TruPath provides a number of network performance metrics that are displayed as charts in APM. They can be classified as either primary metrics or derived indicators:

Data and voice loss

Packet loss, whether the packets are data or voice, is simply a measure of the number of packets that did not make it to their intended destination. Packet loss can occur for a variety of reasons including traffic congestion along the network path, an overloaded network device, bad physical media, flapping routes, flapping load balancing, and name resolution issues.

The effect of packet loss can range from insignificant to critical depending on its severity and the application that is experiencing it. For example, with applications that use TCP, light data loss will generally be unnoticed because TCP will detect the issue and have the lost packets retransmitted. That said, heavy data loss can cause many retransmissions and can significantly impact throughput. Users would notice slow response times. For applications that use UDP, VoIP for example, the loss may or may not have a significant affect on the conversation depending on how much loss is experienced as UDP packets are not retransmitted.

Delivery monitoring provides both data and voice loss metrics. Data loss is that measured when packet trains emulating data traffic are used. Voice loss is that measured when packet trains emulating voice traffic (smaller payloads with wider packet spacing) are used.

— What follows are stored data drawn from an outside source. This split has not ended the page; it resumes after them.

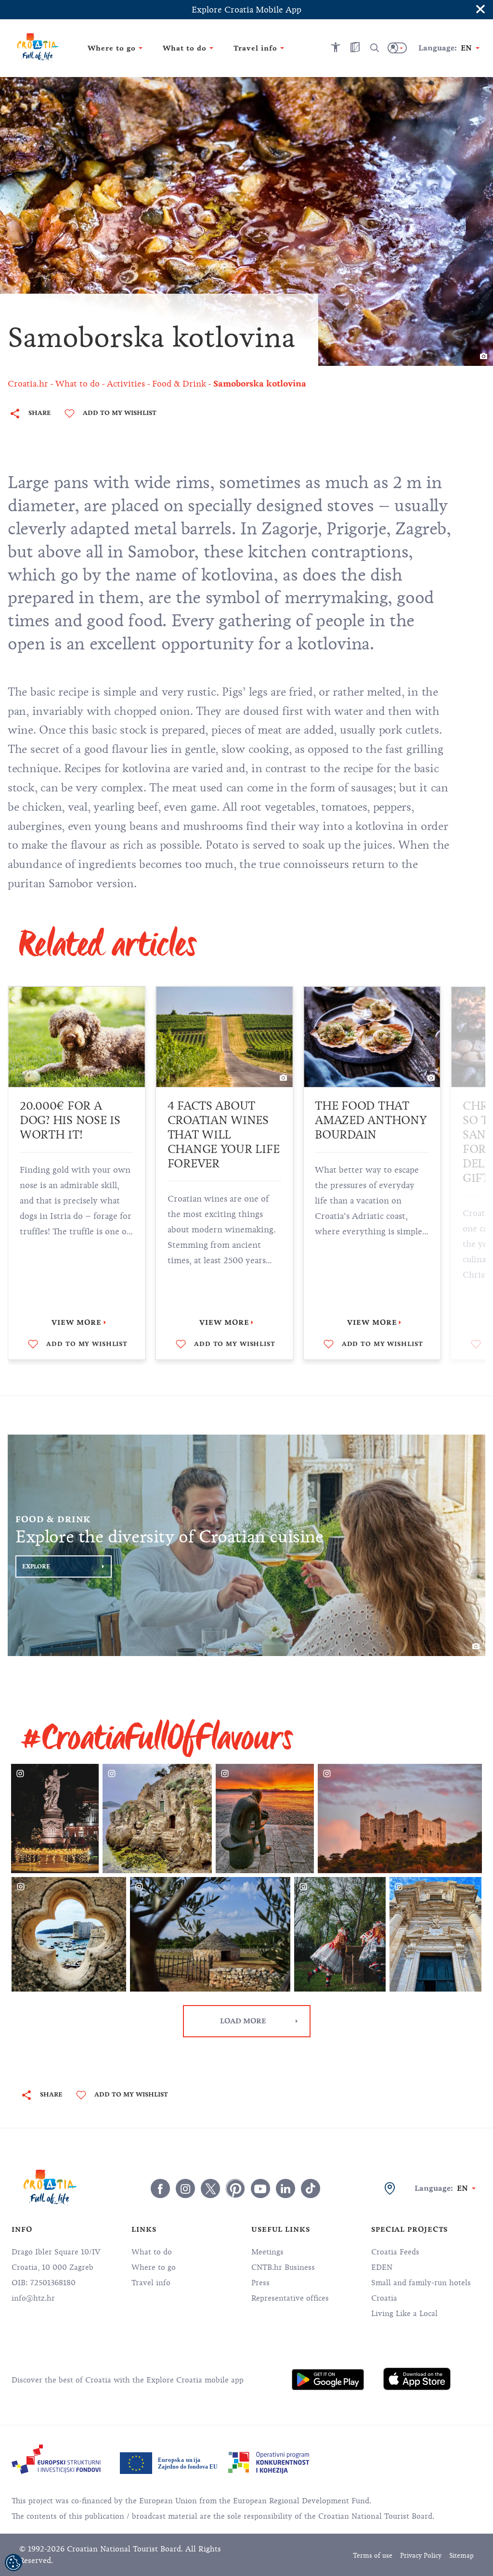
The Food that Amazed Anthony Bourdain (223, 1120)
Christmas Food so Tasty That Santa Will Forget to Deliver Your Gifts (367, 1142)
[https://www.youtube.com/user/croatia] (260, 2188)
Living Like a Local (404, 2313)
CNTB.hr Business (283, 2267)
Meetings (267, 2252)
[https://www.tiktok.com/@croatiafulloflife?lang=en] (310, 2188)
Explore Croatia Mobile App (246, 9)
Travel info (150, 2283)
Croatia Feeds (395, 2252)
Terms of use (372, 2555)
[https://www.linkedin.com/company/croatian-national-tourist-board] (285, 2188)
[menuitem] (328, 2379)
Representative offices (290, 2298)
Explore (36, 1566)
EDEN (381, 2267)
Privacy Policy (420, 2555)
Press (260, 2283)
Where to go (153, 2267)
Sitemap (461, 2555)
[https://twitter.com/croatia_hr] (210, 2188)
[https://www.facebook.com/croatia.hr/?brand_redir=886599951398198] (160, 2188)
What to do (151, 2252)
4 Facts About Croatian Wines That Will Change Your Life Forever (76, 1135)
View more (77, 1322)
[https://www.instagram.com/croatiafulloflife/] (185, 2188)
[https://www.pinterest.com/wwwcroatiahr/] (235, 2188)
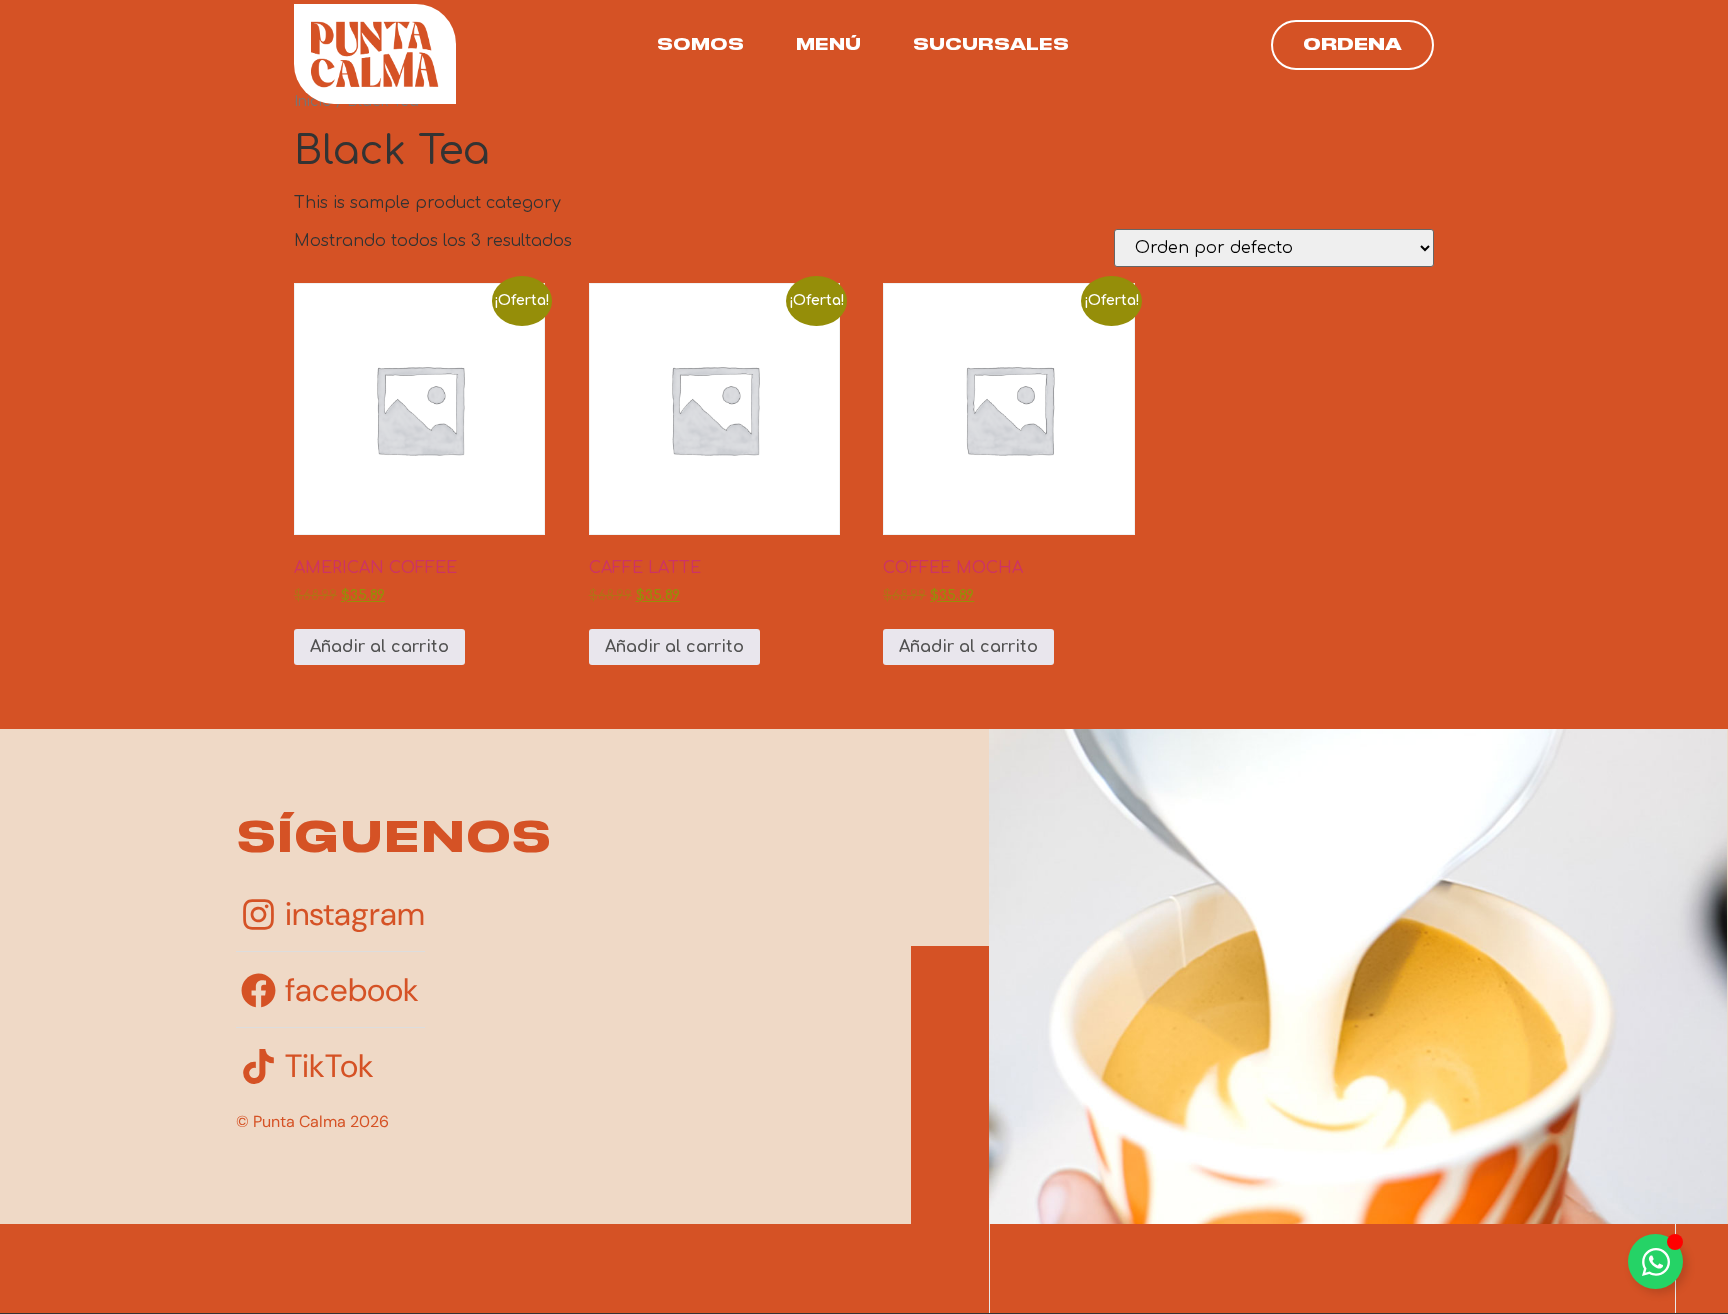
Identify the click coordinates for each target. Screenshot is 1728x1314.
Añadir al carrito (379, 647)
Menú (828, 45)
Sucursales (991, 45)
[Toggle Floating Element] (1655, 1261)
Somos (700, 45)
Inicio (313, 101)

Round-trip time (RTT) and Latency

Probably the most basic Delivery metrics collected are round-trip time (RTT) and latency. RTT is the time it takes for a packet to go from a source to a target and back (the RTT chart in APM shows the average RTT over the selected time period). Latency, the time it takes for a packet to go from a source to a target, is calculated as one half of the RTT of the fastest packet in a packet train.

High latency values have a detrimental effect on applications that use TCP and time-sensitive applications that use UDP. For TCP, the effect of latency is compounded due to the way its congestion control mechanism works. This results in a major decrease in TCP throughput. Modern video streaming services like YouTube and Netflix use TCP. For time-sensitive applications that use UDP (for example, real-time voice and video streaming and Voice over IP (VoIP)), large latencies can introduce both conversational difficulty and packet loss.

There are several ways latency gets introduced into your data stream. The first is propagation delay. This is the time it takes for a signal to propagate across a link between one device and another. In general, the farther apart the devices are, the greater the propagation delay. The second is queuing delay. Queuing delay is introduced when a network device is congested and can’t route incoming packets immediately upon ingress. Finally, there is handling delay. This is the time it takes to put a packet on the wire. Generally, this is negligible compared to the other two.

Data and voice jitter

Jitter, also known as packet delay variation, is a measure of variation in latency. Jitter affects time-sensitive applications that use UDP but does not affect applications using TCP. For example, real-time voice and video streaming are affected by jitter because each packet produced contains a tiny sample of the source media. In order to accurately recreate the media at the receiver end, those packets must arrive at a constant rate and in the correct order. If not, the audio may be garbled, or the video may be fuzzy or freeze. All networks introduce some jitter because each packet in a single data stream can potentially experience different network conditions. For example, they can take different paths or experience different queuing delays. Severe jitter is almost always caused either by network congestion, lack of QoS configuration, or mis-configured QoS.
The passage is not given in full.